Ces chiffres à première vue encourageants sont à considérer avec prudence en raison de l’existence, en 2019, d’un foyer ponctuel de prédation sur un troupeau caprin non protégé, ayant provoqué une centaine de victimes jusqu’à mise en place de moyens de protection efficaces. On peut donc considérer que la prédation par le loup a diminué de 5 % entre 2019 et 2020 et qu’elle est relativement stable depuis 2017 en dépit d’une augmentation du nombre de loups.
Le secteur élargi du camp de Canjuers concentre deux tiers des victimes, et le centre et ouest du Haut-Var représentent 25 % des victimes. Le massif de Sainte-Baume et le massif des Maures représentent chacun moins de 5 % des victimes.
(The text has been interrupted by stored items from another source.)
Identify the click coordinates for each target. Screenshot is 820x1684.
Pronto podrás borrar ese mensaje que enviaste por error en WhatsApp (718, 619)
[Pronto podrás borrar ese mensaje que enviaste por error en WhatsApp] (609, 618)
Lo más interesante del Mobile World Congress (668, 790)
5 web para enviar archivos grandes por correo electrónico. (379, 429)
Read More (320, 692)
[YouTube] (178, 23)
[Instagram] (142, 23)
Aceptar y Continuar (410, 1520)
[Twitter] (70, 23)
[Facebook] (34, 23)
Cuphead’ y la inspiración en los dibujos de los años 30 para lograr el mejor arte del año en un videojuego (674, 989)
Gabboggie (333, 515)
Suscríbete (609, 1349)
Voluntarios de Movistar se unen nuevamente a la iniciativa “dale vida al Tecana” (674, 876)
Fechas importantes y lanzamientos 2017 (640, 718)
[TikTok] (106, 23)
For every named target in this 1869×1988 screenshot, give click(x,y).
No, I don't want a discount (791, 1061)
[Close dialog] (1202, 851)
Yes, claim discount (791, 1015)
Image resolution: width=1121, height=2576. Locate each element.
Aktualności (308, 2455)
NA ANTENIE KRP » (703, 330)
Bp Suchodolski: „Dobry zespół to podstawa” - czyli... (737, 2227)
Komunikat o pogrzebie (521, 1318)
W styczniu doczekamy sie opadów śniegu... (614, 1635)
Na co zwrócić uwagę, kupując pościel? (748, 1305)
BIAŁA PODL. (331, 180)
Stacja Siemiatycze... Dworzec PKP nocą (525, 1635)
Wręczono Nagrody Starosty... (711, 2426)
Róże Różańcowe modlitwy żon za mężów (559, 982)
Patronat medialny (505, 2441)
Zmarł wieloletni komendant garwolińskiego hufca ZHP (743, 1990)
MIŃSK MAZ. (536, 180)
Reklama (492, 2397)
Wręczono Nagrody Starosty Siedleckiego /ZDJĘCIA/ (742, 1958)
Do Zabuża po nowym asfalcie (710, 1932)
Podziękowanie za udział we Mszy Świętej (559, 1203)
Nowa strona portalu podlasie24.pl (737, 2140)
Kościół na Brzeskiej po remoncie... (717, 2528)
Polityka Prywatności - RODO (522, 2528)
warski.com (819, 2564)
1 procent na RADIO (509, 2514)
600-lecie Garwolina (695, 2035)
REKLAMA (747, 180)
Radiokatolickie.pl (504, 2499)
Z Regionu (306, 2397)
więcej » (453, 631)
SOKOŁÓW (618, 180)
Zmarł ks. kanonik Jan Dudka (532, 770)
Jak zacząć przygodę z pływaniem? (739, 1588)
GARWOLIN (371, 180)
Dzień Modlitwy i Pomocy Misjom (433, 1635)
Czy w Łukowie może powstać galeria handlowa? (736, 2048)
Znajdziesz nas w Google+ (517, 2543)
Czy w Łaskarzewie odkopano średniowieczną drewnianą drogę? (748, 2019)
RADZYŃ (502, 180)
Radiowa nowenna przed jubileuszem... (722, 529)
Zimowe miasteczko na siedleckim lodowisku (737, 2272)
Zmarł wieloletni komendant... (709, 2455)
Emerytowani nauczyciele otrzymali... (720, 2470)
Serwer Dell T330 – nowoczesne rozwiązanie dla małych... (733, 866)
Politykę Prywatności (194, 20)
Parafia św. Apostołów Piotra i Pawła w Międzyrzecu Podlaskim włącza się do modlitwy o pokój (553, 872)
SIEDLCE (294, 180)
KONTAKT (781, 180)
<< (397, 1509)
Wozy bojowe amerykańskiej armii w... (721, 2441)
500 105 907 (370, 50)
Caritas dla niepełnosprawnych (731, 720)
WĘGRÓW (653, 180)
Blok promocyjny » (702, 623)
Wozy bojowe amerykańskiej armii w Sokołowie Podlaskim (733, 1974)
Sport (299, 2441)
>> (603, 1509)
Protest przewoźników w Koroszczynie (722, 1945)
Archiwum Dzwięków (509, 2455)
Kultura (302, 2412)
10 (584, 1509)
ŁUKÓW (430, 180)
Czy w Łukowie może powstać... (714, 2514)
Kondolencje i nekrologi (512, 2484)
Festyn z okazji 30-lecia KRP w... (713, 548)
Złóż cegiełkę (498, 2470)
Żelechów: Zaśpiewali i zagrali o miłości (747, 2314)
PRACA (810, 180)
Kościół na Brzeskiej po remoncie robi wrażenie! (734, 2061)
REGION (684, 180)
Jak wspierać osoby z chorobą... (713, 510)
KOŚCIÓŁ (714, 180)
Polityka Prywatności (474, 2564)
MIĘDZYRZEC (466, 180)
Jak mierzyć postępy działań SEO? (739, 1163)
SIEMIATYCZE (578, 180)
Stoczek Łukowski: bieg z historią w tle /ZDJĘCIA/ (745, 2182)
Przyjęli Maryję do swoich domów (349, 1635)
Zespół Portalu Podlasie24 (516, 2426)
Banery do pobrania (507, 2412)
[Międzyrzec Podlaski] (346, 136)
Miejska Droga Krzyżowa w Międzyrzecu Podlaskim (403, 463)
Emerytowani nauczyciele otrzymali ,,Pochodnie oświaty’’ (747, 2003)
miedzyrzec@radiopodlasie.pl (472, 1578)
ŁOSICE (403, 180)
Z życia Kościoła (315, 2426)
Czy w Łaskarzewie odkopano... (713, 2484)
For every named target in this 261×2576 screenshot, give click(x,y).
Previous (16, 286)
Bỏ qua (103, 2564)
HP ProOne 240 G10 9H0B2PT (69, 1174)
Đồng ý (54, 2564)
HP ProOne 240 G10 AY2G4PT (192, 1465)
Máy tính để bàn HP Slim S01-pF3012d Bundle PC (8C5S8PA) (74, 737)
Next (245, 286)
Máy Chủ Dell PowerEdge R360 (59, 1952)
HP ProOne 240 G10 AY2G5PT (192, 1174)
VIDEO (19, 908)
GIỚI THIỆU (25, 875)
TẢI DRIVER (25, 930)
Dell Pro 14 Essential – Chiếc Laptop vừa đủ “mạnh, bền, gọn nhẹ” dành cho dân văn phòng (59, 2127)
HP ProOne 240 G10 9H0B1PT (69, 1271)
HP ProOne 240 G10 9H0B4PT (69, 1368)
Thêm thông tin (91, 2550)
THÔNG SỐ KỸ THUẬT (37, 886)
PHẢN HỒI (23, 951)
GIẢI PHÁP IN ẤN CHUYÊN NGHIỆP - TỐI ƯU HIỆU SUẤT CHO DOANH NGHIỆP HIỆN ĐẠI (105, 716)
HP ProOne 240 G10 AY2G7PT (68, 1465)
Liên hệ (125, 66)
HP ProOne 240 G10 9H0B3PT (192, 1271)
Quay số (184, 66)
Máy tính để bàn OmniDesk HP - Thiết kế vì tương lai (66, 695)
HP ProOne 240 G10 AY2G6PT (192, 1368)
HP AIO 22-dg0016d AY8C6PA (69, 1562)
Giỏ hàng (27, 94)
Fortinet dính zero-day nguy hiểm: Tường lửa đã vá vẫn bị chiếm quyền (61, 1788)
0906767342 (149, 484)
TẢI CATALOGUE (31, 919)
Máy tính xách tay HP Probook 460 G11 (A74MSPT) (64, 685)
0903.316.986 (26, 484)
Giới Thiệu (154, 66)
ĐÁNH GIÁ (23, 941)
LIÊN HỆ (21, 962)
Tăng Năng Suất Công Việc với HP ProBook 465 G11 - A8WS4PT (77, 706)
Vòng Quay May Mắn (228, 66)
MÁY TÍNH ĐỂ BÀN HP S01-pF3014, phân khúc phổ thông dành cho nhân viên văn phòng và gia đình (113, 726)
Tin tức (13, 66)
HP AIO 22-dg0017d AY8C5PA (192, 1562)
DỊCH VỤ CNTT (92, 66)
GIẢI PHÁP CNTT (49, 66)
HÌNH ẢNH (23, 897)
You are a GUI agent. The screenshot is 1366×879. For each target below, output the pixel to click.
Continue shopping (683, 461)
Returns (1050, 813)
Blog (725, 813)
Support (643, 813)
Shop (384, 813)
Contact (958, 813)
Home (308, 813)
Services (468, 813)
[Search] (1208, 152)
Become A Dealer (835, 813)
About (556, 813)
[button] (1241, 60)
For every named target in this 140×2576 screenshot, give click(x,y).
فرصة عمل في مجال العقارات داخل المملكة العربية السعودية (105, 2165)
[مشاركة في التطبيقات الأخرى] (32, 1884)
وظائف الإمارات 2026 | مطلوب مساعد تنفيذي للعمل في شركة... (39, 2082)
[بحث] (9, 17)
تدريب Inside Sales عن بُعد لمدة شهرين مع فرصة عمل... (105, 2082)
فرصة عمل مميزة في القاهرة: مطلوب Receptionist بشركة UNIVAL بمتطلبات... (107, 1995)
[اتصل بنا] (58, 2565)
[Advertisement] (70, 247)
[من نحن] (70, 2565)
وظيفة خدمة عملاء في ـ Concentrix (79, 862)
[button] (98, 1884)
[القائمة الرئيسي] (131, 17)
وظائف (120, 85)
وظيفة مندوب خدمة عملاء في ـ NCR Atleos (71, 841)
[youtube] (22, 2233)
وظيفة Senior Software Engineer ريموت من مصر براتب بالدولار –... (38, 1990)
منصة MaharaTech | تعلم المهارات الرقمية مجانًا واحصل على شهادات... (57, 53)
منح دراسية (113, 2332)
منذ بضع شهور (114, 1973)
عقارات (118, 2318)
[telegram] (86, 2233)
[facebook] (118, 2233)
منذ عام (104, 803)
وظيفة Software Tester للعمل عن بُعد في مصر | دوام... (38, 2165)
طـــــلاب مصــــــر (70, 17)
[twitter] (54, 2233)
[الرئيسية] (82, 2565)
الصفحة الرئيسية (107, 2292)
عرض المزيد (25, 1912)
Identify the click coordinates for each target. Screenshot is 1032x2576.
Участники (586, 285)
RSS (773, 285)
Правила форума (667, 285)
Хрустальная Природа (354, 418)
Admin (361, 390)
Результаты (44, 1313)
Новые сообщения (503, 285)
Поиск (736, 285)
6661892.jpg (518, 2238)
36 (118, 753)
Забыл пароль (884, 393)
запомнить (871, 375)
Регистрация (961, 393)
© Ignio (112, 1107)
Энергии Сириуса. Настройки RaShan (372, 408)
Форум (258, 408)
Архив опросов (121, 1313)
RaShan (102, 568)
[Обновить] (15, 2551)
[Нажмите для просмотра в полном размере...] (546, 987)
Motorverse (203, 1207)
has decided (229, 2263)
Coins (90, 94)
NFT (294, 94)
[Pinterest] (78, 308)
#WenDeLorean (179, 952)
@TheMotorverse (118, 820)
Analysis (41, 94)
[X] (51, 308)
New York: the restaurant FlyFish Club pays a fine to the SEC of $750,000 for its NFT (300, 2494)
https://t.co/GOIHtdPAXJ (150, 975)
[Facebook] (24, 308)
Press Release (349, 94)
Protocole d’intervention sur la population de loups

Compte tenu de l’effectif estimé de 580 loups sur le territoire français à l’issue du suivi réalisé au cours de l’hiver 2019-2020, le nombre maximum de spécimens de loups pouvant être détruits a été établi à 110.
A l’issue de l’année civile, 105 loups ont été détruits sur le territoire français, dont 3 dans le département du Var, suite à des opérations de tirs de défense et tirs de prélèvement réalisés par la louveterie, des chasseurs ainsi que la brigade loup.
Ces opérations de destruction sont réalisées exclusivement dans les foyers de prédation sur les troupeaux ovins et caprins les plus prédatés du Var pour réduire la pression de prédation par le loup.

Le soutien de l’État

Outre la mise en œuvre du protocole d’intervention, notamment par les tirs de défense et de prélèvement, le soutien public apporté à la protection des troupeaux via les aides Etat-FEADER aux dépenses prévues par les éleveurs s’élève à 1 805 000 € engagés en 2020. Le montant des aides versées aux éleveurs en 2018 s’élevait à 1 285 000 € et en 2019 à 1 363 000 €.

Concernant les chiens de protection des troupeaux, 352 forfaits d’entretien ont été passés dans le Var, dont environ 200 à Canjuers.
Sur les 368 attaques subies en 2020, 1 156 victimes ont été indemnisées pour un montant supérieur à 400 000 €.